> [Passage for review]:
══════════

So I was fascinated to learn that Jane Eyre is full of fairy tale references. Not only is there a running theme that Mr. Rochester suspects Jane to be from the faerie world and not the human world, but Karen E. Rowe has written on the patterns seen from Cinderella, Sleeping Beauty, Bluebeard, and Beauty and the Beast.
Unfortunately I haven't been able to read what Karen E. Rowe has actually written--I can't find the whole text online, if anyone knows of a link I'd love to have it. I can see some of the themes on my own (don't read on if you don't want spoilers)-Jane Eyre goes from being orphaned and then to a place as governess, which was a form of servitude, and ends up well-off and happily married. But this general rags-to-riches theme is pretty universal-usually stories end up with the characters better off than when they started. I wouldn't have necessarily thought of Cinderella.
I don't really see how Sleeping Beauty fits in, other than...she only lived with females till she was 18? Or, maybe when she runs away and stays with her cousins, that's a form of enchanted sleep since she's hidden from the normal world for a while? I'd welcome other guesses on that one.
Charlotte Bronte
Bluebeard is more obvious. Mr. Rochester isn't murderous like the infamous husband himself, but a secret wife in a secret room isn't standard romance fare. The tables are turned as Bertha ends up being the crazy one and not the husband (although, hard as it is to imagine, some people apparently don't see Bluebeard as being out of line *cough Perrault cough*).
And I had already made the connection to Beauty and the Beast myself, but I tend to have a one-track mind. In fact anything I find romantic I realize ends up being (at least) indirectly a BatB theme. In Jane Eyre the characters switch places, with Rochester starting off being the Prince Charming and Jane being almost like an understated female beast. Called "plain" over and over again, and also being a servant, any prospects of being loved by her Master were pretty bleak. By the end, though, he's an old hermit who is blind and deformed, and she has a respectable place in society, compared to him. Some versions of Beauty and the Beast have this flipping of roles as well, notably Robin McKinley's Beauty. Beauty has the advantage at first, but she, like Jane, is also supposedly "very plain." After the Beast transforms, Beauty assumes he would no longer want to marry a poor, plain country girl such as herself. Yet, like Jane and Rochester, their love for each other supersedes all obstacles.
I haven't read the document either, but I'm thinking the sleeping beauty comparison could be that both Jane (at least I think so, it's been a long time since I read the book) and Aurora did come from good places at birth. They then both had to grow up elsewhere, away from their family and in lesser circumstances (either by money, love or both) than would have been theirs. When grown up they then found their way back to family, love and wealth. Jane found her cousins, inherited from her uncle and married mr. Rochester, and Aurora went back to her castle and family, and married her prince.
ReplyDeleteThat's a great observation! Only it applies, as I realize my original comment did, only to the Disney version of Sleeping Beauty, because in older versions she never leaves her castle.
DeleteThat may be true. I don’t remember if I ever read the older version or not, at least I didn't remember that detail. Her circumstances would still have changed tho-- I should think-- in the sense that fear and uncertainty will have effected her childhood alot; which Jane's childhood also were. They both found safety in young adulthood: Aurora in that she woke from her curse and was no longer in any danger, and Jane in finding friends and a home at Thornfield Hall, something she never had before; for a while that is, but she found her way back to her friends and "prince" in the end.

══════════

> [Information shown]:
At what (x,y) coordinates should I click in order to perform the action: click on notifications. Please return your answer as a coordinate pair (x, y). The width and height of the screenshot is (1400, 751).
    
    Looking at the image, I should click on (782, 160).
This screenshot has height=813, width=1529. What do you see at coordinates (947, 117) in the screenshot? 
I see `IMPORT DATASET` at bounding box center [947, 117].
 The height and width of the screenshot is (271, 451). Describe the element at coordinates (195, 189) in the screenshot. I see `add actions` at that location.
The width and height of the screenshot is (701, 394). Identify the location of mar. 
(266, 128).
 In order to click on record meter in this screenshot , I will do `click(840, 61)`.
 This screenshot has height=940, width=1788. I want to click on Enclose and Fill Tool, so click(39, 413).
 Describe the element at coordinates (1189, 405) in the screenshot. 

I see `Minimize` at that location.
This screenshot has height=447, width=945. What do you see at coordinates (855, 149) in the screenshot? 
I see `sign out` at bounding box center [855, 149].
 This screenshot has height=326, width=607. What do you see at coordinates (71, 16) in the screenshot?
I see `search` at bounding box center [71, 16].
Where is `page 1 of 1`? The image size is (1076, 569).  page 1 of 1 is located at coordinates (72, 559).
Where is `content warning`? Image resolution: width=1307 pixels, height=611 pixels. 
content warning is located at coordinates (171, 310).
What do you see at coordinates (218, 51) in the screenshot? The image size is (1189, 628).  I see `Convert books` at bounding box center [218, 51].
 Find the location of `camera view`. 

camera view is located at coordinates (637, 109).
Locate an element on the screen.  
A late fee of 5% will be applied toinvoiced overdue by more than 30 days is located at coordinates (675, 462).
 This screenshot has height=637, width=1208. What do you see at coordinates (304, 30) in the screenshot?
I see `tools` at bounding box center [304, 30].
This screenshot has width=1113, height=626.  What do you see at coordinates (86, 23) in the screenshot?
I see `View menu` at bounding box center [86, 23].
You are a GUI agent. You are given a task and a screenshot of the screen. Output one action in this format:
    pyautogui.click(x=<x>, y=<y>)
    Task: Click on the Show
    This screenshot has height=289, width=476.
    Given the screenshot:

══════════

> [Description of the task]: Please copy the part of the Jane Eyre fairy tale post that begins at "ReplyDeleteThat's a great" and stops after "in the end.", swapping "castle" for "tower".

> [Final answer]:
ReplyDeleteThat's a great observation! Only it applies, as I realize my original comment did, only to the Disney version of Sleeping Beauty, because in older versions she never leaves her tower.
DeleteThat may be true. I don’t remember if I ever read the older version or not, at least I didn't remember that detail. Her circumstances would still have changed tho-- I should think-- in the sense that fear and uncertainty will have effected her childhood alot; which Jane's childhood also were. They both found safety in young adulthood: Aurora in that she woke from her curse and was no longer in any danger, and Jane in finding friends and a home at Thornfield Hall, something she never had before; for a while that is, but she found her way back to her friends and "prince" in the end.